School leaders play a critical role in creating a culture of collaboration, shared learning and an atmosphere of openness and willingness to make and learn from mistakes.  At weekly professional development sessions, the principal facilitates discussion that draws out and highlights what teaching practices are working in the classroom. Perhaps more importantly, the principal solicits ongoing feedback about what is not working, explores why not, and facilitates group discussion on new approaches to improve or change the practices to achieve the desired results. At one BLAST school, English and Social Studies teachers felt comfortable enough to recommend a fundamental change in their classroom structure and requested that the principal to help them find better software to support expository writing skills.

What are the staffing and professional development implications of blended learning?

These challenges inevitably have implications for how we recruit, orient and provide ongoing professional development for teachers.

  • In hiring teachers for a blended learning classroom, we seek those who are willing to innovate and take risks.
  • Before sending teachers into BLAST classrooms, we provide orientation training that goes above and beyond that of teachers in our more traditional classroom. We address the use of digital content, classroom  management and planning in the BLAST model, and techniques for using data to differentiate instruction.
  • Throughout the year, teachers also participate in ongoing professional development in weekly two hour sessions on campus as well as quarterly, day-long trainings with BLAST faculty from all BLAST schools.

How are students affected?

Early in the year, this particular teacher had seen the power of real-time data. In the fall, she had two students, both of whom came to her having failed Algebra 1 the previous year. After only a few classes, careful review of each student’s data, revealed two very different sets of needs, which required her to adopt two very-different, student-specific approaches to teaching.

In one case, the student had serious gaps in fundamentals of mathematics and pre-Algebra skills.  In the other, the student moved through and mastered the material at a pace that outstripped almost every single classmate. It was a tale of two extremes: Both students had failed and been failed by the traditional classroom. One was lost and continued to get further behind. The other was bored and disengaged.

In response, the teacher created intervention programs and one-to-one tutoring to support the student to fill in the gaps in his learning and developed a plan to move the other quickly through material. The result? By year’s end, both students mastered the content and received “A’s” in Algebra.

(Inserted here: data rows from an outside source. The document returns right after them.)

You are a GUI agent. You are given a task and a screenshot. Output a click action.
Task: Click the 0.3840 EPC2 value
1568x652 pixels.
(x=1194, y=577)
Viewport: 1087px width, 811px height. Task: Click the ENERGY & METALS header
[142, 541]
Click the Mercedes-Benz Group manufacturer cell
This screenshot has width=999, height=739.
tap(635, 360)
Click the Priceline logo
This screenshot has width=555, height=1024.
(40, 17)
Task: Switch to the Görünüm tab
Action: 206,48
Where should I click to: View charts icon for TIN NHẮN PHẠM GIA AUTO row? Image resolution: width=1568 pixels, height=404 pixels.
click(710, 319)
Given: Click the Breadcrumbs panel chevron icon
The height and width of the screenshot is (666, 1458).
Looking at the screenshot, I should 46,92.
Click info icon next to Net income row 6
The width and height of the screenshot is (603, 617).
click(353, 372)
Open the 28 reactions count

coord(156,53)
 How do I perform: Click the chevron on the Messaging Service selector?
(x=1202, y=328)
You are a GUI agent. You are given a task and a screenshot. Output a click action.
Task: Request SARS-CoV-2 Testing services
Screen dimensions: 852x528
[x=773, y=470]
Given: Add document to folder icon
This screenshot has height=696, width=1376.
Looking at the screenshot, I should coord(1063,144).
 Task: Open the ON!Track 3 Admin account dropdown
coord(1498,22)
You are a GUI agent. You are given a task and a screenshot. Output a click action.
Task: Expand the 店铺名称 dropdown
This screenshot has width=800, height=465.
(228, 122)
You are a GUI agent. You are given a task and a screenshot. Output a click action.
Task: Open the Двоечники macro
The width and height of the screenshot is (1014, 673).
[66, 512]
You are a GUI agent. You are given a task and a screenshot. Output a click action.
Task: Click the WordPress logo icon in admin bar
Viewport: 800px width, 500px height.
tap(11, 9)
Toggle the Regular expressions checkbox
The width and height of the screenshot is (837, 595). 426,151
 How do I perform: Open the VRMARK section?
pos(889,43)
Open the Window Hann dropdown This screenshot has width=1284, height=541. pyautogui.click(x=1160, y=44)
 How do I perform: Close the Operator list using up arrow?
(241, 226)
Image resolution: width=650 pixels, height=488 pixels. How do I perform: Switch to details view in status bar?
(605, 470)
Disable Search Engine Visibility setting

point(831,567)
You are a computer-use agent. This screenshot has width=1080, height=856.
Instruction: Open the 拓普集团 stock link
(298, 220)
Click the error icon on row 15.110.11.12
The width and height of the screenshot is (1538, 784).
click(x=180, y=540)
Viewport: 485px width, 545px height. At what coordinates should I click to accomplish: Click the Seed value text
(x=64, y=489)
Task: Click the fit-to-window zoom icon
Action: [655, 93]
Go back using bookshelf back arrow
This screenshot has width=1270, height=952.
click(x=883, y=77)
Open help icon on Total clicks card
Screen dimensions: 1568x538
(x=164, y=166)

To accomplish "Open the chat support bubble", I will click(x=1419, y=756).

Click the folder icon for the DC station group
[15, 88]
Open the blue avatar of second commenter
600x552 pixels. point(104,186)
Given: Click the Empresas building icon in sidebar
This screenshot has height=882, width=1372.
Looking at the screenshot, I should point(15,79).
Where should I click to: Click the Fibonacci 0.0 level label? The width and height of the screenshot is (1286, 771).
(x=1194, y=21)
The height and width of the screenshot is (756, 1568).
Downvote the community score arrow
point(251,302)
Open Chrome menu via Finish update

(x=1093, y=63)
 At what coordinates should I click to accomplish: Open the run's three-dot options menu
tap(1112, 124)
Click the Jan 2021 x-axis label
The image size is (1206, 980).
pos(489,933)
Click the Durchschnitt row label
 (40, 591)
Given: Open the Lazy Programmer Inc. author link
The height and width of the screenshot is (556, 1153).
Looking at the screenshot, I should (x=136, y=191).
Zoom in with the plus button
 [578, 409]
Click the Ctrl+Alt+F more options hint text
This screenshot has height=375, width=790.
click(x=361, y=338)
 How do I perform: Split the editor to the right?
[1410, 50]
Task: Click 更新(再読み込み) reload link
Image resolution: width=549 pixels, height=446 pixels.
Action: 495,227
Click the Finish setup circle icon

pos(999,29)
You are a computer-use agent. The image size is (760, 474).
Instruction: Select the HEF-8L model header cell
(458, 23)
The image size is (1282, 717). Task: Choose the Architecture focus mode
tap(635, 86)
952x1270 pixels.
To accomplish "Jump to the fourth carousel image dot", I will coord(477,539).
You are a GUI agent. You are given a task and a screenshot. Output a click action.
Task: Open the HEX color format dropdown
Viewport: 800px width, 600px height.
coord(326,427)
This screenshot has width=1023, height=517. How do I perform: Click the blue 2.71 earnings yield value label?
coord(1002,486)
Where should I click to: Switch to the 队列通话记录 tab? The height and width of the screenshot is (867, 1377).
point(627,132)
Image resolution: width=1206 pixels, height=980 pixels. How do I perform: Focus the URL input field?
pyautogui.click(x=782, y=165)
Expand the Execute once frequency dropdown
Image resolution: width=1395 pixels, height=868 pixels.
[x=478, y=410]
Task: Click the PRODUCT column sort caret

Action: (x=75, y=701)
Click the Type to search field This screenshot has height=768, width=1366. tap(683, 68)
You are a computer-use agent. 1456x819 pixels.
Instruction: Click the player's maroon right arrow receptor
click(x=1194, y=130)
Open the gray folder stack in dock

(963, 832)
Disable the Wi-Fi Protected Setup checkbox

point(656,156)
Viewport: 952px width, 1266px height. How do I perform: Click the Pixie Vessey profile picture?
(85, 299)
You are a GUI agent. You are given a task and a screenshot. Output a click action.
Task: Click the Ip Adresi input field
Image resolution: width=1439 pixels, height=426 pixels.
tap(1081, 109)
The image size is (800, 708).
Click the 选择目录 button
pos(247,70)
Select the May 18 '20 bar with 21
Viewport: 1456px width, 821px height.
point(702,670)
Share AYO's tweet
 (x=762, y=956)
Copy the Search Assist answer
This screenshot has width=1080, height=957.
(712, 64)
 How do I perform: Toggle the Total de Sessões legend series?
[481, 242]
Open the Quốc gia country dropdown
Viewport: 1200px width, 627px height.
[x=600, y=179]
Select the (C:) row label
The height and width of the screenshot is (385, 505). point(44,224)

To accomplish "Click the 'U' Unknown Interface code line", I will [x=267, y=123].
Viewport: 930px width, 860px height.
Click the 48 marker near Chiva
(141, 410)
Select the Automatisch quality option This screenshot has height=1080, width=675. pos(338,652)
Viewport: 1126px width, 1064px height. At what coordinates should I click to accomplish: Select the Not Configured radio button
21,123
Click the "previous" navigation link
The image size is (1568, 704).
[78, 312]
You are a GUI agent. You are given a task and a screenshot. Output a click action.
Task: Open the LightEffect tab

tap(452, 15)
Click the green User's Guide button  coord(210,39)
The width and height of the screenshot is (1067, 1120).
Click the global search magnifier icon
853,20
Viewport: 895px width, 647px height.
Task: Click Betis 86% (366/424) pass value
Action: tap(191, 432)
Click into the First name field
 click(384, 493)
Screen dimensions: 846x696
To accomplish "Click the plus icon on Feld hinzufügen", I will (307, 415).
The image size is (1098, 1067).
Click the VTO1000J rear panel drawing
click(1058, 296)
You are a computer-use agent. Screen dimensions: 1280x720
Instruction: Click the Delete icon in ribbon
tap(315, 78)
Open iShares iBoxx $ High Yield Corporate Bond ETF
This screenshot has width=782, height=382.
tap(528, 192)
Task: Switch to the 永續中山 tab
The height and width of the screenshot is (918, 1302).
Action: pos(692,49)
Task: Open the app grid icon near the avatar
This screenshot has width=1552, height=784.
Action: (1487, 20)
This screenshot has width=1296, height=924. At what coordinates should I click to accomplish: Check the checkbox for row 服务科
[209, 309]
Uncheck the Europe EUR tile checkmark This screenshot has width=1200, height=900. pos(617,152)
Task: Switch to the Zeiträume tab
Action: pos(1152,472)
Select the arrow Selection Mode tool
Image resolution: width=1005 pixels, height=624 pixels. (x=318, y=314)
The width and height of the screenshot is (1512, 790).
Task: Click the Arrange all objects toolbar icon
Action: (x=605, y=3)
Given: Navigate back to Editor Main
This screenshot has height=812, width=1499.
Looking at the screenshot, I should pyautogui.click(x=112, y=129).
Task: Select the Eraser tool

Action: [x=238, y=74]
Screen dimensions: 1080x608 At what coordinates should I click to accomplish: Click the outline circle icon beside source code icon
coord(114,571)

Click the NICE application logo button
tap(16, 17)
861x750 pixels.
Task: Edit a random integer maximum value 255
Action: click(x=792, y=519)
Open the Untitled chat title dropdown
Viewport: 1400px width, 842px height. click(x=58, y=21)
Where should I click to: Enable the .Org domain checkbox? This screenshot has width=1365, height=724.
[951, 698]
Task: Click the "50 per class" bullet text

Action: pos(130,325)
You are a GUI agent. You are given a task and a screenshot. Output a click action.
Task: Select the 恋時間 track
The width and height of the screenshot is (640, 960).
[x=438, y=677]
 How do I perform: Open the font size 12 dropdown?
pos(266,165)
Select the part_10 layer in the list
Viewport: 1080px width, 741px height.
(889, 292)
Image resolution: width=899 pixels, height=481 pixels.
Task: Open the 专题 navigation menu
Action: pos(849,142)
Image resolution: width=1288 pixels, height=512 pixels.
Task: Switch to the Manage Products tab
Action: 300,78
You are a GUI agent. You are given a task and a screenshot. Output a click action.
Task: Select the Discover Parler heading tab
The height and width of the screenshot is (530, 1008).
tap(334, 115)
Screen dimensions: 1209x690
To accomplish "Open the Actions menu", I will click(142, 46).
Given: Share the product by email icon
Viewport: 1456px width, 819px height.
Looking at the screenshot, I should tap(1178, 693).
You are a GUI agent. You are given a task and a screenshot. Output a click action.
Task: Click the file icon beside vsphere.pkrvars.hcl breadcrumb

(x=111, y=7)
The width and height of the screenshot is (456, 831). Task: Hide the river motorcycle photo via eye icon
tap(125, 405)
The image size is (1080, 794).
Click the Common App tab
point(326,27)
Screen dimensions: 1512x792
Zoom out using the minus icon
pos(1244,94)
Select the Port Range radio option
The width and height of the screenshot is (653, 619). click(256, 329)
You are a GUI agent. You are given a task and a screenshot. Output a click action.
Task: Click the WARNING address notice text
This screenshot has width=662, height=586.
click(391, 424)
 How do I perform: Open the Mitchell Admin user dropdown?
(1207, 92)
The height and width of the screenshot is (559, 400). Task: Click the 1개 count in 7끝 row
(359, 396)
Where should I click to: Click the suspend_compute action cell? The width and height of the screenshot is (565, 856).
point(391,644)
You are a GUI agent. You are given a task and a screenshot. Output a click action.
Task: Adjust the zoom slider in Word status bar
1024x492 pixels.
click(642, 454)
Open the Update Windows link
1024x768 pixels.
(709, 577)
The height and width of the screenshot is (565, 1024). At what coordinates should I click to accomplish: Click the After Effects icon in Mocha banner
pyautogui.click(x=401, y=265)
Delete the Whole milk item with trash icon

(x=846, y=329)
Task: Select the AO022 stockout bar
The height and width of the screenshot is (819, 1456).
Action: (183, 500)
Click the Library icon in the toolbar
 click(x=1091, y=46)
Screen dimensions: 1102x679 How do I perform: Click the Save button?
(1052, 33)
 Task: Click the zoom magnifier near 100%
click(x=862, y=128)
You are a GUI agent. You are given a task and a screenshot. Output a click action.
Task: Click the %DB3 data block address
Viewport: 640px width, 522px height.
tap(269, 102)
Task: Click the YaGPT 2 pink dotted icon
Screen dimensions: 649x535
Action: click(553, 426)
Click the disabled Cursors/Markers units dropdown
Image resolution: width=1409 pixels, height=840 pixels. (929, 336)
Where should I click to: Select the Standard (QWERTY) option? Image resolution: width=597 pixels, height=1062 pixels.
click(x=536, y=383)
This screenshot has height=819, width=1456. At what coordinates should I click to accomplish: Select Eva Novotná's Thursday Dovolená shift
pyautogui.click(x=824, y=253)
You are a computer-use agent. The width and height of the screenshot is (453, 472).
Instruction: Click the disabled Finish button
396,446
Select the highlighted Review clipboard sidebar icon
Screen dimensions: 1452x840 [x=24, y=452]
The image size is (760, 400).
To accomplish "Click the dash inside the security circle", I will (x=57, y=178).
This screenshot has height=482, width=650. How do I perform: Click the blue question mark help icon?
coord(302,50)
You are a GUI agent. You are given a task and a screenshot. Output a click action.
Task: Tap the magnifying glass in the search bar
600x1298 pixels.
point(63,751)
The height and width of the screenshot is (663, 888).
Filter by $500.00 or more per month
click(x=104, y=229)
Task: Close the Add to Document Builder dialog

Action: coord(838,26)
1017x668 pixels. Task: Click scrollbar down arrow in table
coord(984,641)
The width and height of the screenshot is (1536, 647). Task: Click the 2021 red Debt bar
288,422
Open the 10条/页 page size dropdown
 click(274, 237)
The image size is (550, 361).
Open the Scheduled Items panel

What’s the upside for teachers?

With blended learning still early in its development, there’s no teacher handbook.  All teachers are equally new. The teachers of today are creating best practices and developing techniques for the teachers and education schools of tomorrow.  And that’s both very rewarding and very difficult work. It takes both discipline and agility to monitor and incorporate real-time data into instructional practice. But as one teacher told me, “I am such a better teacher now.  I used to think I was a good teacher and people told me I was a good teacher.  Now I realize how many kids I missed in the traditional classroom.”

Judy Burton is the President and CEO of Alliance College-Ready Public Schools, a charter management organization which operates 21 middle and high schools in the Los Angeles area.